The clinical trial is to launch in Europe sometime this year for beta-thalassemia, and in the U.S. in sickle cell disease this year as well.
Based in Cambridge, Mass., Intellia is using CRISPR to work on therapies for cancer, genetic disorders, viral infections, inflammatory disorders and others. On Dec. 11, 2017, the company presented, along with its collaborator, Novartis, initial data on genome-edited human hematopoietic stem cells at the American Society of Hematology Annual Meeting.
John Leonard, Intellia’s executive vice president, Research & Development, said in a statement, “These results are significant as we have shown high levels of editing as well as increased production of fetal hemoglobin to clinically relevant levels, which could potentially ameliorate sickle cell disease in affected patients. We are very encouraged to present this progress given that sickle cell disease is a serious condition that currently has limited treatment options.”

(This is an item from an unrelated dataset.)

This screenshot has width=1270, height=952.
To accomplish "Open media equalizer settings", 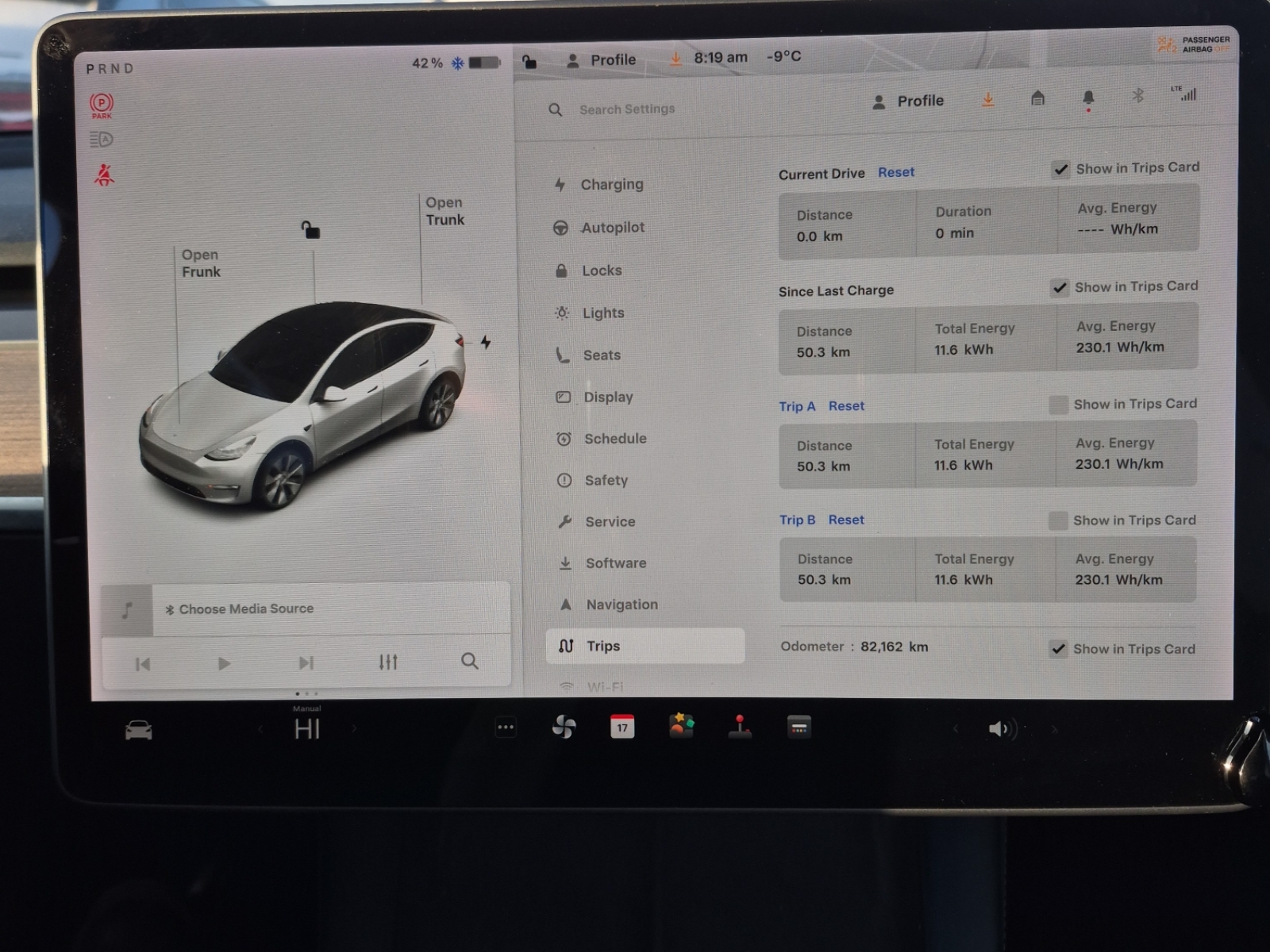I will point(388,662).
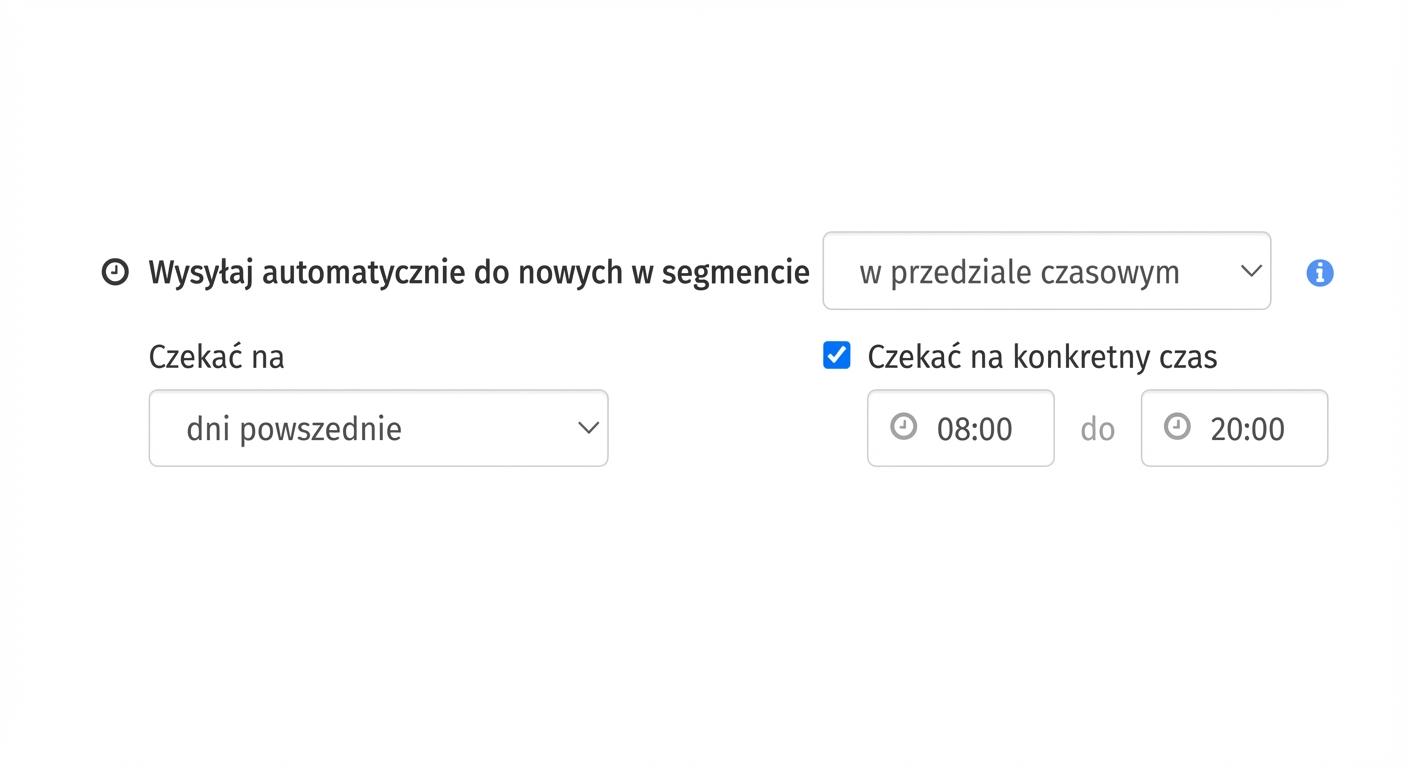Select the hour "20" in the end time
The image size is (1408, 768).
click(1224, 429)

Investor’s Business Daily writes, “Intellia also has in vivo and ex vivo programs in gene editing, and also is working in sickle cell disease. It’s furthest along in a partnership with Regeneron Pharmaceuticals for a therapy to treat what’s known as transthyretin amyloidosis, a condition characterized by the buildup of abnormal protein deposits throughout the body.”
Also headquartered in Cambridge, Massachusetts, Editas is also using CRISPR to focus on cancer, liver diseases, lung diseases, blood diseases, muscle diseases and eye diseases. At the J.P. Morgan Healthcare Conference in January, the company’s president and chief executive officer, Katrine Bosley, presented the company’s long-range plans for the year 2022, dubbed EM22. The goal is to have three experimental therapeutics in early-stage clinical trials, two in or ready for late-stage clinical trials, and a best-in-class platform and pipeline for developing genomic medicines.
The company’s lead program is for Leber Congenital Amaurosis type 10 (LCA10), with the company expecting to file an Investigational New Drug (IND) application with the U.S. Food and Drug Administration (FDA) for EDIT-101 in mid-2018. Two more programs are in early stages of development to treat recurrent ocular herpes simplex virus type 1 (HSV-1) infection and Usher Syndrome type 2a (USH2a). It has shown proof-of-concept in rabbit models for HSV-1. It has a strategic research deal with Massachusetts Eye and Ear to validate its approach in USH2a.
CRISPR is more of a tool, than anything else, and numerous companies are using it, although these three are using it as their predominant methodology. Nessan Bermingham, a former chief executive officer of Intellia, estimates that 5,000 diseases could be cured by changing a single targeted gene using CRISPR. The World Health Organization (WHO) has estimated that figure at 10,000.